- _SHORT PROBLEM_: Copy the entries from the line containing "Pause the hero video" through the line containing "pos(1426,599)", both included, changing "hero video" to "banner video" and nothing else. Leave the pictures out of your answer.
## Begin SUPPLIED DATA
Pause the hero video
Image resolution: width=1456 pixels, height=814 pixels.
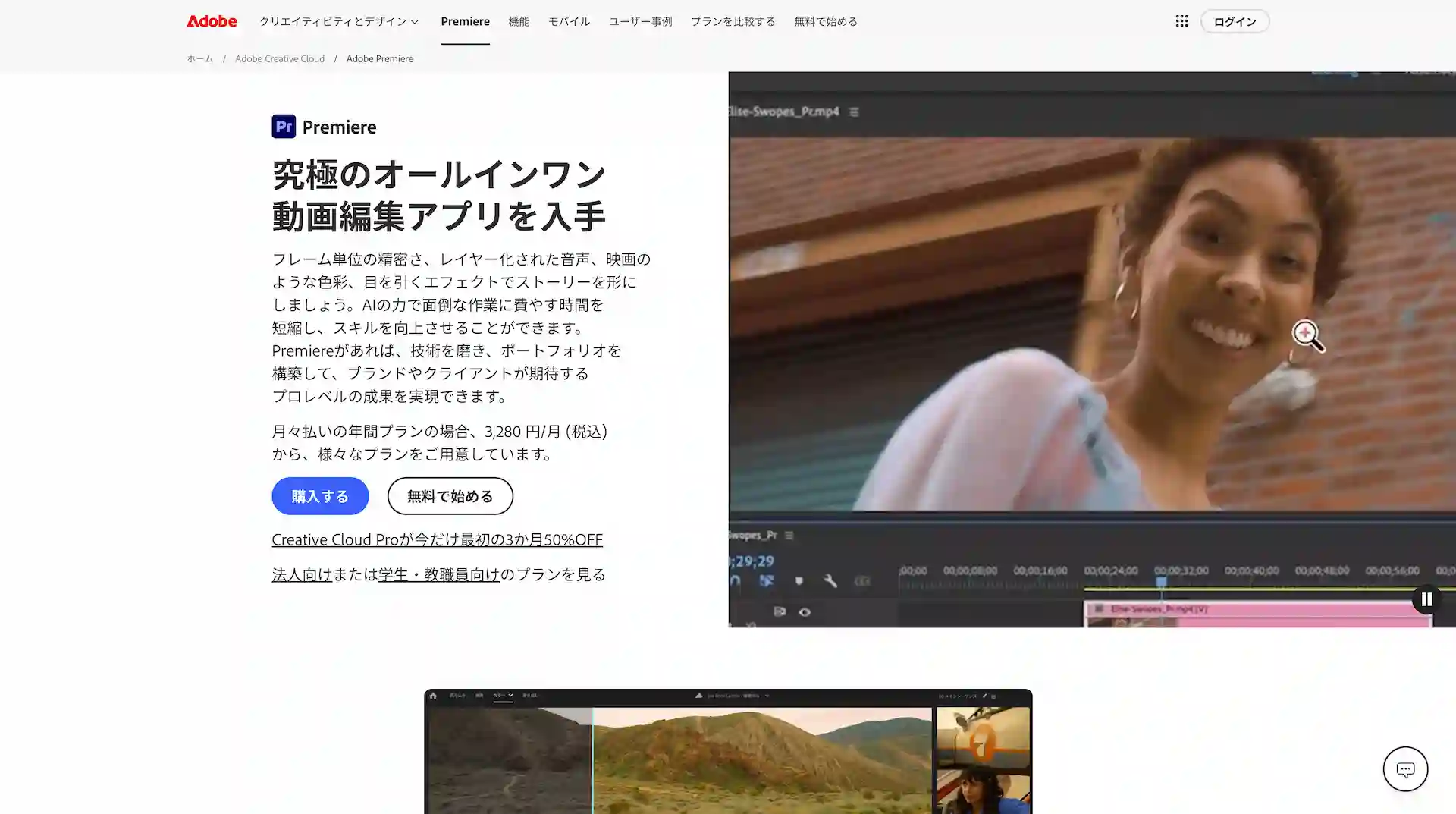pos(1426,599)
## End SUPPLIED DATA
## Begin SUPPLIED DATA
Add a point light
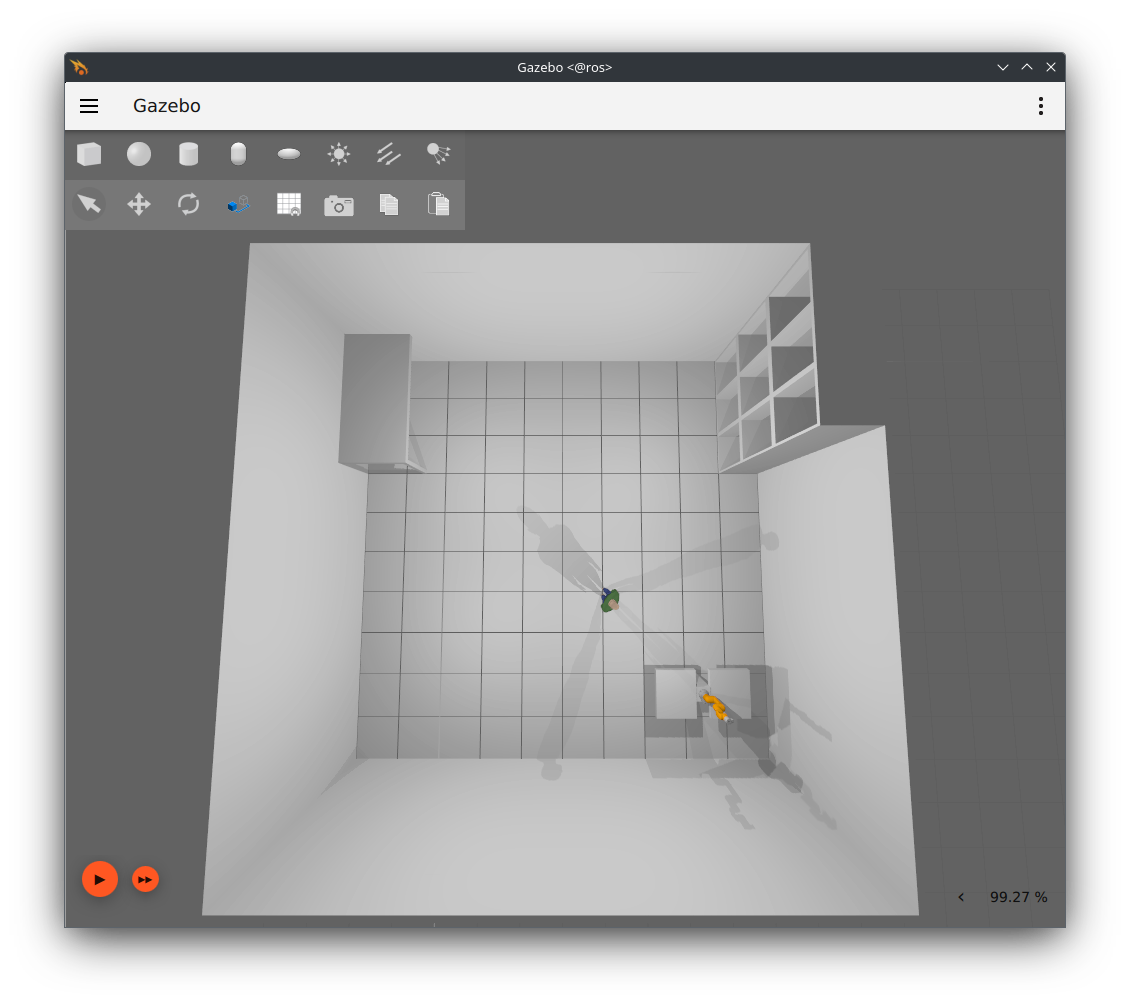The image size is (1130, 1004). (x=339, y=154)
## End SUPPLIED DATA
- _RESPONSE_:
Pause the banner video
Image resolution: width=1456 pixels, height=814 pixels.
pos(1426,599)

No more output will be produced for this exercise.